Demand limiting is operationally simple because it doesn't require pre-computed staging schedules or modified setpoints — just a single threshold value written to the BMS's demand limiter register. The trade-off is that the demand limiter responds reactively when demand approaches the threshold, rather than proactively pre-shaping the load curve. For buildings with high thermal mass and reliable demand limiters, this is often sufficient. For buildings with low thermal mass or aggressive afternoon solar loads, a proactive pre-conditioning approach produces better outcomes than relying on the demand limiter to control peak events as they develop.
Combining Formats: Pre-Conditioning Plus Demand Limiting
The most effective approach for most commercial buildings combines both: setpoint reset or staging schedules for the pre-conditioning window (early morning, proactive), plus demand limiting for the occupied peak window (on-peak hours, reactive backstop). The pre-conditioning output proactively builds thermal buffer before the high-demand period. The demand limit provides a ceiling on how far demand can spike if the forecast underestimated the day's conditions.
This layered approach tolerates forecast error gracefully. If the forecast predicted a moderate-demand day and actual conditions are 15% higher than expected, the demand limiter engages and caps the peak — accepting some degree of staging reduction at the cost of slightly elevated zone temperatures. The pre-conditioning from earlier in the morning gave the building thermal buffer to absorb that staging reduction with limited comfort impact. The combination is more resilient than either approach alone.
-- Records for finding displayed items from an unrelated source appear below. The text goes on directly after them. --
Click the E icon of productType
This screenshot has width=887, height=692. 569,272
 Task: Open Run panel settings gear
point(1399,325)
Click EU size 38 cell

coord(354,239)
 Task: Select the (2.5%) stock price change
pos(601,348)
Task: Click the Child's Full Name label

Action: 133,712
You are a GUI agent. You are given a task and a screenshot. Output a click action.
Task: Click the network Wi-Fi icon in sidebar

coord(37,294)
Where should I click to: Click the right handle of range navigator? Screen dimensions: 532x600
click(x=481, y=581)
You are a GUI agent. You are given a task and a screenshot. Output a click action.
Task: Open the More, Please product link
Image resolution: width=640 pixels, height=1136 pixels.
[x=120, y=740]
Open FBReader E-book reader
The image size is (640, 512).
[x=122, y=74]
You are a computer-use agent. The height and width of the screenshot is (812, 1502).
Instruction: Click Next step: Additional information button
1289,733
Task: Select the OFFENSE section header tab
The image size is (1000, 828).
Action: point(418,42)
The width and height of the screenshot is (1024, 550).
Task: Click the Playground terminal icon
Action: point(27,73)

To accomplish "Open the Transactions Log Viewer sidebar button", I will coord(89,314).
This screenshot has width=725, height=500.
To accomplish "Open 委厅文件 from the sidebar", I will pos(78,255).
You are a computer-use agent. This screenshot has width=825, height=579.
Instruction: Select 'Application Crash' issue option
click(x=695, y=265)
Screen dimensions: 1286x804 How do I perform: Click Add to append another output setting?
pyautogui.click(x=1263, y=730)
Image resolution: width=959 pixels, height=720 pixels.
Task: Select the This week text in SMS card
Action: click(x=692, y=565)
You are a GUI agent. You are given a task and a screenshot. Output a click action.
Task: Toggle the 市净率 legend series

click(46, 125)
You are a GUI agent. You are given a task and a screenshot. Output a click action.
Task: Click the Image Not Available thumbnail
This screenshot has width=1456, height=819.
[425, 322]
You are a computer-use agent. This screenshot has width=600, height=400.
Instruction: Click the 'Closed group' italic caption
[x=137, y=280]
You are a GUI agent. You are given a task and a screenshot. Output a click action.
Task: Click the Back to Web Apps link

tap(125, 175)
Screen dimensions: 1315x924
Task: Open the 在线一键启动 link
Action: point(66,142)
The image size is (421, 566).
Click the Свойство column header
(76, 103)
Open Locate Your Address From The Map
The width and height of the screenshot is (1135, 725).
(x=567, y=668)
Implementing the combined approach requires the BMS to accept both setpoint writes (for pre-conditioning control) and demand limit register writes (for peak-period capping). In systems where both are supported through the same API interface, this is a straightforward extension of the basic integration. The operational overhead for the facilities team is also modest — the pre-conditioning schedule is generated automatically by the forecast, and the demand limiter adjustments are applied before the peak window begins, without requiring real-time operator intervention during the occupied day.